**YOUR TASKS**
#1 The blog post on complex numbers says the numbers 1, 2, 3 came about for what purpose?
#2 Proceed with the blog post on complex numbers, continuing the text from the point at which it stops.

**DOCUMENT**
_ _ _ _ _

Are you a math teacher? If you are then you probably have built up a tolerance to the funny looks; a tolerance to the subtle comments that are meant to infer that you are VERY different from everyone else. You must have this tolerance or how else could you continue in your profession. I understand. I have it too.

But here is the thing. It dulls us to the messages around us. Something is wrong in in the state of math education. Most of us know this, though some still fight it. Most of us know that it is the charge of math teachers to make it better. We must raise an entire generation of children that meet math teachers and say, "Yeah, math was always too easy for me so I decided to do something difficult like teach grammar instead." That is our charge, and to make it happen we need to assiduously evaluate everything that we do. We must find the mistakes and fix them. I don't know if what I am about to propose a solution to is the most pressing problem, but it definitely is one. We may be able to learn something from the problem, and I hope something from my proposed solution. Here goes...

Complex Numbers

Let's take what a child is supposed to know about complex numbers after Algebra 2. Algebra 2 is or was a terminating course in high school math. So this may be all that any one every learns about these crazy things. Here are the objectives from the Algebra 2 book I am teaching out of during summer school:

- Simplify radicals containing negative radicands
- multiply pure imaginary numbers
- solve quadratic equations that have pure imaginary solutions
- add, subtract, and multiply complex numbers
- simplify rational expressions containing complex numbers in the denominator

This is really the first time that students have been exposed to these kinds of numbers. Some have heard about them and wondered what they meant. And what do get to find out about them. That the purpose of complex numbers is to be added, multiplied, subtracted and simplified. Imagine that you were trying to sell and innumerate person on the integers.

Stone Age Math Teacher: Hey, have you heard about this great new number -1?

Stone Age English Major: Cool what can you do with it?

Stone Age Math Teacher: You can add, subtract, multiply and divide with it. Pretty cool huh? And you can solve any subtraction problem if you allow a whole class of new numbers called the integers!

Stone Age English Major: Wow. Major. Let's go invent beer, so I can invent poetry.

A purpose for complex numbers must be the ground work to any introduction to these numbers. Many of you may feel that these numbers have no purpose. Or that maybe the purpose is to allow us to say that yes, every quadratic does have two solutions (if you count multiplicities). But no, the purpose is real. It is part of our everyday existence. Just as the reason that 1, 2, 3 came about was to help sheep herders keep track of the flock. We are talking real.

What is it. Yawn.... I will write that tomorrow.

## 7 comments:

We're waiting... :-)

Seriously, I wanna know.

I heard someone recently say that if parents were promised their kids would score an 800 on their verbal SATs, but as part of the deal they would never read another book for pleasure, no parent would go for that. Yet we make a deal with that devil every day in mathematics. You and that person should get together and fix math ed. Wish I could remember who it was.

_ _ _ _ _

(Stored data entries)
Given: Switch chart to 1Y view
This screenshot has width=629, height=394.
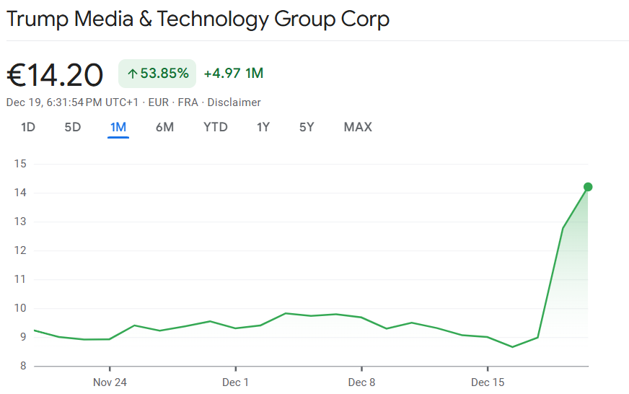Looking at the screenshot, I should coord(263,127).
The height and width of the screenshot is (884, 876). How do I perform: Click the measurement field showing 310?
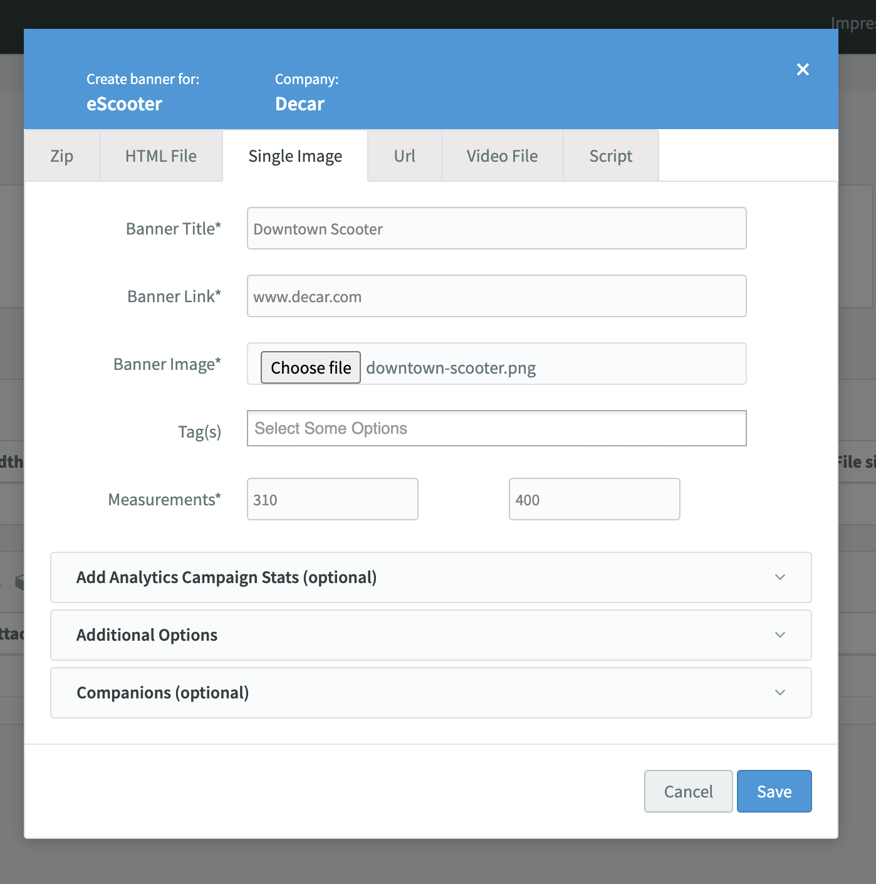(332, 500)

_ _ _ _ _

**RESPONSE LIST**
#1 To help sheep herders keep track of the flock.

#2
That is a great analogy for what we do. I often don't think about the standardized testing regime because I work at a private school. It is important for us to prepare kids for it, but I know that kids would be more likely to remember simple math if they believed it had a purpose.

It doesn't begin to make sense to teach complex numbers in high school. They're not going to see them again until differential equations in college (and how many end up there?). I spend a lot of time on the history of math to demonstrate the why/where/how of complex numbers. I feel guilt as sin for having to teach complex numbers but I want them to realize that this isn't an arbitrary collection of numbers. Rather, they provide means of solutions that are otherwise unattainable.

But all that is beside the point. I say, use the TI-83/84 and teach how to do complex arithmetic on it. Then spend a day on rotations, just to take the pain away. Then move on.

What we need to do is find out how to keep these damn test scores high enough but also address relevant content. complex numbers are not relevant to high school students.

Kevin,

I think your outline is for what to cover when it comes to complex numbers is right on track. The only part of your post that worries me is: "Rather, they provide means of solutions that are otherwise unattainable." Why would I want to attain these solutions. Math should have more connection to reality then simply creating solutions, so that we can then test students to see if they can find "meaningless" solutions.

This is not to say that I think that complex numbers should be taught. They should, but we, the teachers, should learn more about what those solutions might mean. We need to all be taught more about complex numbers and a way to make it meaningful. This is why I think that the rotational nature of complex numbers is so important. It is possible to imagine a situation where a 90 degree is the solution. Then the math should come up with i as the solution.

I agree, I'd rather not teach complex numbers at all at this level. But historically they came about without application. They were just work arounds. I do point out that they inseparable from modern technology and talk a bit about those applications. But as with so many applications, the science is too much. In mathematics, we generally outstrip the pace of science in schools so we're left with really powerful tools but little meaningful content to apply them to.

I think that any application is enough. The more it connects the better, but with imaginary numbers/complex numbers we have the issue of their NAME. It is easy to believe that imaginary numbers are made up. The truth, in my opinion, is that all numbers are made up and that imaginary numbers are no more made up than natural numbers. I think using something like free transform on a photoshop does a good job of showing what complex numbers do through multiplication. This is a good enough application. It is as real as solving when a projectile lands, but it is more important in this case because we have to prove that imaginary numbers are not just "made up".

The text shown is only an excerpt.